Records in a dataset:
========================

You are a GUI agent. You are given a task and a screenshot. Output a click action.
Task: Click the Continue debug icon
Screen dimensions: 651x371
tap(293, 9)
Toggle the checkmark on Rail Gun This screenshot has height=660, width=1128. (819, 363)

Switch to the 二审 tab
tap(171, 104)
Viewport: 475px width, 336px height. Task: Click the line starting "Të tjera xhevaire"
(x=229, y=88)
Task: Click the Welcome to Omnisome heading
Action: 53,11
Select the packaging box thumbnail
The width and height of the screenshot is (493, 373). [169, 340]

========================

(To be done):
Rewrite the listing above, swapping "Screen dimensions" for "Screen size" and leaving every other line unchanged.

(Task output):
You are a GUI agent. You are given a task and a screenshot. Output a click action.
Task: Click the Continue debug icon
Screen size: 651x371
tap(293, 9)
Toggle the checkmark on Rail Gun This screenshot has height=660, width=1128. (819, 363)

Switch to the 二审 tab
tap(171, 104)
Viewport: 475px width, 336px height. Task: Click the line starting "Të tjera xhevaire"
(x=229, y=88)
Task: Click the Welcome to Omnisome heading
Action: 53,11
Select the packaging box thumbnail
The width and height of the screenshot is (493, 373). [169, 340]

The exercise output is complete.